Gidon Rosenfeld, who lives with his family in Migron, says “the area was abandoned State Land and therefore it should be permissible for the residents to remain in their homes.”
Community spokesman Itai Chemo concurs that proof of Arab ownership doesn’t exist, and says that Peace Now filed their petition because he says in their view “all Jewish communities in Judea and Samaria are obstacles to the establishment of Palestinian state.”
In fact it is Peace Now’s reaction to the ruling which proves that Chemo is on target. While the organization celebrated the court’s order to move the community, executive director Yariv Oppenheimer told this newspaper that “he hoped the government would change its mind with regard to authorizing new Migron homes near the Psagot winery.”
Since there is zero doubt that the winery is on state land, the fact that Oppenheimer is against re-establishing the homes there shows that the case of Migron is in fact not a story of he said, she said, in regard to a specific plot of land, but a symbol whose fate is tied to fate of the future of every Jewish home in every community throughout Judea and Samaria.

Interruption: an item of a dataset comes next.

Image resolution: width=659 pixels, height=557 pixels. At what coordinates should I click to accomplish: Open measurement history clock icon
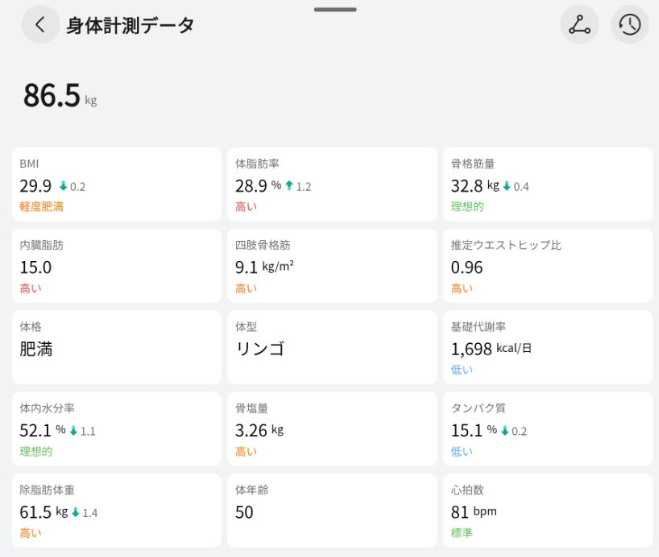pyautogui.click(x=630, y=24)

That then-Opposition head Tzipi Livni (recently defeated in her party primary), like Oppenheimer, also is against rebuilding Migron, since she says it is immoral to move families to a new location only to evacuate them in a future peace deal with the Palestinians, confirms this very sad truth.
On the surface it might seem that Livni is the ultimate humanitarian whose only concern minimizing the trauma suffered by these loyal Israeli citizens. But if that were the case, she would have been an adamant opponent of the near-sighted 2005 Gaza expulsion, in which some families who had arrived in Gaza after being kicked out of Yamit, were also forced to move a second time around.
The truth is, though, that Livni is unabashedly in favor of evacuating communities in Judea and Samaria as part of the nearly 20- year old failed “peace process,” which has yet to bare any signs of true peace.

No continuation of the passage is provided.